Die IAM-Rollen für Security Command Center können auf Organisations-, Ordner- oder Projektebene zugewiesen werden. Ob Sie Ergebnisse, Assets und Sicherheitsquellen aufrufen, bearbeiten, erstellen oder aktualisieren können, hängt von der Ebene ab, auf der Ihnen Zugriff gewährt wurde. Weitere Informationen zu Security Command Center-Rollen finden Sie unter Zugriffssteuerung.

Sicherheitsmarkierungen

Sicherheitsmarkierungen gibt es nur in Security Command Center. IAM-Berechtigungen gelten für Sicherheitsmarkierungen und sind auf Nutzer beschränkt, die die entsprechenden Security Command Center-Rollen haben. Für das Lesen und Bearbeiten von Markierungen sind die Rollen Sicherheitscenter-Autor für Asset-Sicherheitsmarkierungen und Sicherheitscenter-Autor für Ergebnis-Sicherheitsmarkierungen erforderlich. Diese Rollen enthalten keine Berechtigungen für den Zugriff auf die zugrunde liegende Ressource.

Mit Sicherheitsmarkierungen können Sie den Geschäftskontext für Assets und Ergebnisse hinzufügen. Da IAM-Rollen für Sicherheitsmarkierungen gelten, können sie zum Filtern und Erzwingen von Richtlinien für Assets und Ergebnisse verwendet werden.

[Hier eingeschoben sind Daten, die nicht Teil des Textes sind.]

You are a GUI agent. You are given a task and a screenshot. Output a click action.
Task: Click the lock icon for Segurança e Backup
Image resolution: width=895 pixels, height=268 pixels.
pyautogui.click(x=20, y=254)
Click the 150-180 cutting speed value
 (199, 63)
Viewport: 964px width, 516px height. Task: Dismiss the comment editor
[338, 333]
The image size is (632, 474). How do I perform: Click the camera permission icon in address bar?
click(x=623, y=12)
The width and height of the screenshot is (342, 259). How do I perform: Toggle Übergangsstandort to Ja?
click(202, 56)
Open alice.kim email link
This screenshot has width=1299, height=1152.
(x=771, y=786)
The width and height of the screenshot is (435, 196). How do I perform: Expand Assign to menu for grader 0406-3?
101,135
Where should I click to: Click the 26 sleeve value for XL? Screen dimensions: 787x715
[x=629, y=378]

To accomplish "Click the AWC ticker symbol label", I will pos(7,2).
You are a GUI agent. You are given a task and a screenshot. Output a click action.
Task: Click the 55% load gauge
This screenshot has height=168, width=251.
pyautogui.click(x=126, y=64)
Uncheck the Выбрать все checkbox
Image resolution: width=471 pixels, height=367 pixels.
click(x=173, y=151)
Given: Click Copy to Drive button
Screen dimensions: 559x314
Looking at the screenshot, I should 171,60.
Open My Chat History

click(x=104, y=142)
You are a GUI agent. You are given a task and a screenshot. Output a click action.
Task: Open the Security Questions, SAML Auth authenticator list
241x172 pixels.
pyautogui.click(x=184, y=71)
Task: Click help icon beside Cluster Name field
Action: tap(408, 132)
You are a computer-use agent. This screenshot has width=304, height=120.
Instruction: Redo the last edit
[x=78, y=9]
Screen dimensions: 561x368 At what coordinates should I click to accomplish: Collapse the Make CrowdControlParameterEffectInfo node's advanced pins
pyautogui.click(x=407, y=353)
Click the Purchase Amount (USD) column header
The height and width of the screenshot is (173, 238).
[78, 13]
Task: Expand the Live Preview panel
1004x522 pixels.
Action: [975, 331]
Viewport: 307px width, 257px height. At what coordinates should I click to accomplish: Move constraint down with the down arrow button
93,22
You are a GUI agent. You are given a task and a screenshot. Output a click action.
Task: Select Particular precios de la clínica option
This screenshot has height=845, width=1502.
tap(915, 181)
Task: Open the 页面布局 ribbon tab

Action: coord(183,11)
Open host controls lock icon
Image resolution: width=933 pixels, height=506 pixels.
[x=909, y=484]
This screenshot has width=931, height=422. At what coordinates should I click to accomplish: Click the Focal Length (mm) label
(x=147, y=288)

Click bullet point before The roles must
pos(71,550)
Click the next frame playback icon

Sicherheitsmarkierungen werden während Batch-Scans verarbeitet, die zweimal täglich und nicht in Echtzeit ausgeführt werden. Es kann 12 bis 24 Stunden dauern, bis Sicherheitsmarkierungen verarbeitet und Erzwingungsrichtlinien angewendet werden, die Ergebnisse beheben oder wieder öffnen.

Labels und Tags

Labels und Tags sind ähnliche Arten von Metadaten, die Sie mit Security Command Center verwenden können, sie haben jedoch ein etwas anderes Verwendungs- und Berechtigungsmodell als Sicherheitsmarkierungen.

Labels sind Anmerkungen auf Nutzerebene, die auf bestimmte Ressourcen angewendet werden und von mehreren Google Cloud-Produkten unterstützt werden. Sie werden hauptsächlich für Rechnungen und die Zuordnung verwendet.

In Google Cloud gibt es zwei Arten von Tags:

  • Netzwerk-Tags sind Anmerkungen auf Nutzerebene, die für Compute Engine-Ressourcen spezifisch sind. Netzwerktags werden hauptsächlich verwendet, um Sicherheitsgruppen, Netzwerksegmentierung und Firewallregeln zu definieren.

  • Ressourcen-Tags (Tags) sind Schlüssel/Wert-Paare, die einer Organisation, einem Ordner oder einem Projekt zugeordnet werden können. Mit Tags können Sie Richtlinien abhängig davon zulassen, ob eine Ressource ein bestimmtes Tag hat.

Das Lesen oder Aktualisieren von Labels und Tags ist an die Berechtigungen der zugrunde liegenden Ressource gebunden. Labels und Tags werden als Teil der Ressourcenattribute in der Anzeige der Security Command Center-Assets aufgenommen. Sie können während der Nachbearbeitung der List API-Ergebnisse nach bestimmten Labels und Tags sowie nach bestimmten Schlüsseln und Werten suchen.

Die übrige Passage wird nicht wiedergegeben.